The use of computers in the workplace has become so pervasive that, whether or not employers officially permit personal use, such use has become the norm. Where “reasonable” personal use is allowed, the lines between excessive use and acceptable or normal use may not always be easy to draw.
For example, Coleman v. Review Bd. Of the Ind. Dep’t of Workforce Dev., 905 N.E.2d 1015 (Ind. App. 2009), held that an employee who was discharged for violating the employer’s e-mail policy forbidding more than “de minimus use,” was entitled to unemployment compensation because the policy provided no ascertainable standard and the employee’s e-mail traffic was scarcely excessive.
Another example, Bowman v Butler Twp. Bd. Of Trs., 923 N.E.2d 663 (Ohio App. 2009), held that a town could not discharge its firefighter employees for viewing violent, but non-pornographic videos. The court explained that the town provided no guidance other than that “ethical standards should be observed,” and also permitted its firefighters to use firehouse computers for personal use in their downtime. Undefined “ethical standards” were too vague to be enforceable against the employees.
The situation becomes a bit more complicated when it involves a public sector workplace, because a government employer’s monitoring of its own employees’ electronic communications is subject to scrutiny under the Fourth Amendment. In City of Ontario, California v. Quon, 130 S.Ct. 2619 (2010), the United States Supreme Court recognized that it must proceed with care when considering the whole concept of privacy expectations in communications made on electronic equipment owned by a government employer. The Supreme Court explained that applying too broad a holding concerning employees’ privacy expectations would “risk error by elaborating too fully on the Fourth Amendment implications of emerging technology before its role in society has become clear.” The Supreme Court made it clear that the result in Quon is to be interpreted narrowly, to avoid unintended implications on future cases that cannot be predicted. Quon dealt with a governmental employer asserting that it had the right to read text messages sent and received on a pager the employer owned while issued to an employee. There were “reasonable grounds for suspecting that the search was necessary for a non-investigatory work-related purpose.” The Supreme Court held that, while the employee did have a reasonable expectation of privacy as to the content of his text messages, the search by the employer was reasonable under the “special needs” of the workplace exception. That exception applied because the city was seeking to ensure it was not paying for extensive personal communications.
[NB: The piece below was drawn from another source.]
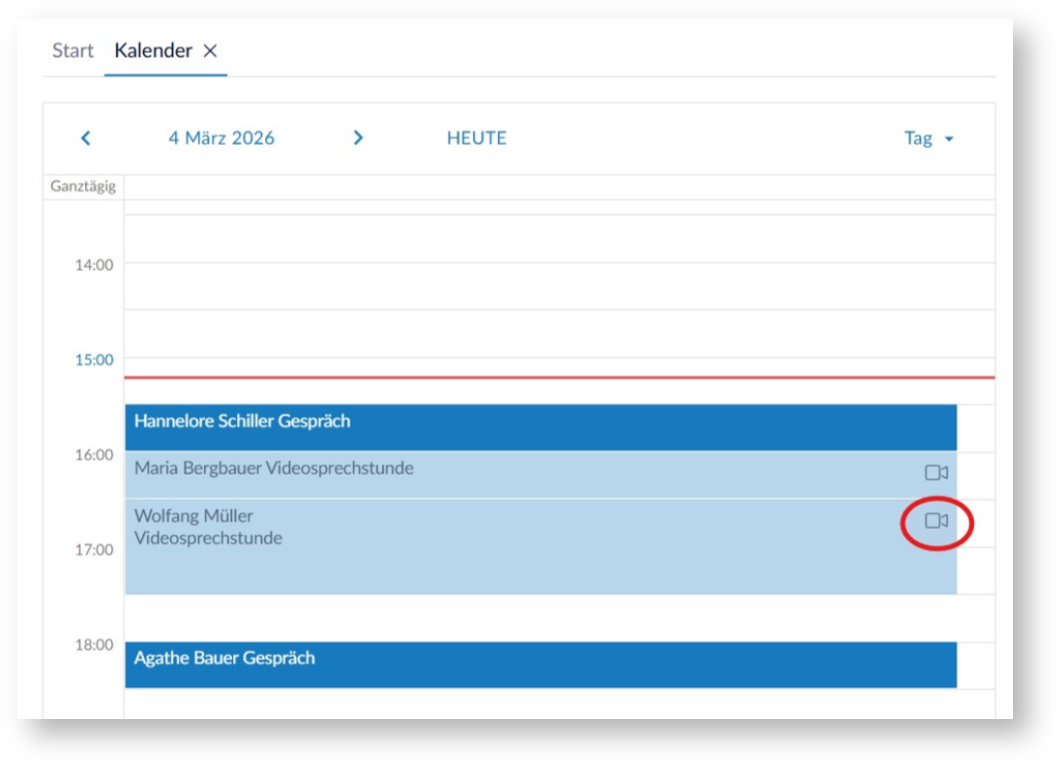Switch to the Start tab

(x=73, y=51)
In the age of thriving technological advances and the prevalence of many different social media outlets, the question of the reasonableness of an employee’s personal use of computers in the workplace, or other electronic communication devices, is one that ripe for debate.
The Mavrick Law Firm represents employers in labor and employment law matters. This article is not a substitute for legal advice tailored to a particular situation. Peter T. Mavrick can be reached at: Website: www.mavricklaw.com; Telephone: 954-564-2246; Address: 1620 West Oakland Park Boulevard, Suite 300, Fort Lauderdale, Florida 33311; Email: email@example.com.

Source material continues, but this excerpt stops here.